Anti-Bullying, February 2017

Daniella has changed schools 3 times the last 2 years because of bullying. She has now started a new school and she is optimist that everything will better from now on, but the bullying is actually a lot worse than she has ever experienced. Leon is a jovial kid who loves music and football, but he struggles to make new friends because he is always made fun of in class by the school bully Mike. Daniella and Leon meets each other by fate and they see they have a lot in common and decide to band together and stand up against bullying with the help of The Urban Legend.

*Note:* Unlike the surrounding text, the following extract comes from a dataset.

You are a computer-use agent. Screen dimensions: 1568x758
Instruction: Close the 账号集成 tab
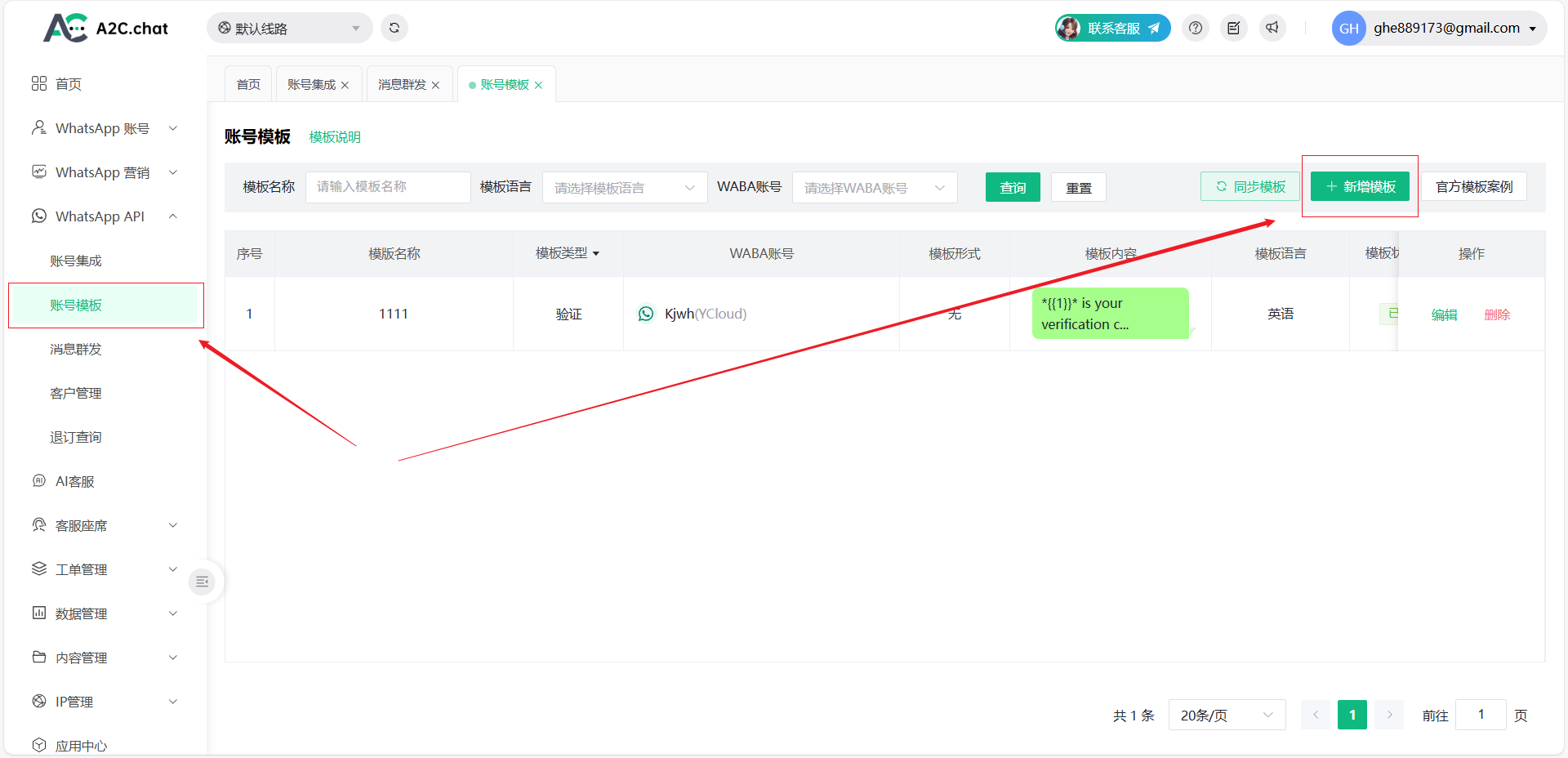click(345, 85)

Climate Change, January 2020

Malcolm brings his class to a local conference happening on climate change. Together, they learn about the threats facing the natural environment, wild animals, and even human civilization from a rapidly shifting climate. At the conference they discuss the politics surrounding climate change and how reporting on climate issues can be a dangerous profession for environmentalists. Indigenous communities are also discussed as they are among the human cultures most affected by a warming planet. On his way home, Malcolm is contacted by his friend Matin, an activist, who is currently in the Brazilian rainforest. Matin has run into trouble with a local gang that has also been terrorizing a local tribe and destroying their ancestral lands. As The Urban Legend, Malcolm befriends the tribespeople and together they rescue Matin and run the gang off from their home. The Urban Legend's time with the indigenous community inspires him to take action against climate change once he returns home.

==Legacy==
The initial run of the premiere issue of The Urban Legend, “The Birth of a True Superhero,” sold out in Norway. In June 2015, The Urban Legend did a collaboration with the Nobel Peace Center for their 10 year anniversary. In 2014, the Nelson Mandela Foundation named Josef Tzegai Yohannes as a "Mandela Ambassador" for Norway, in recognition of his work on The Urban Legend.

As part of the Norwegian premiere of Black Panther, Josef Yohannes presented on The Urban Legend at the US embassy in Norway in February 2018.

== Reception ==

=== Awards ===
2018 - "Best Entrepreneurial Artist" award at the Nordic Startup Awards 2018.

2018 - "“The Outstanding Young Person" from JCI Norway.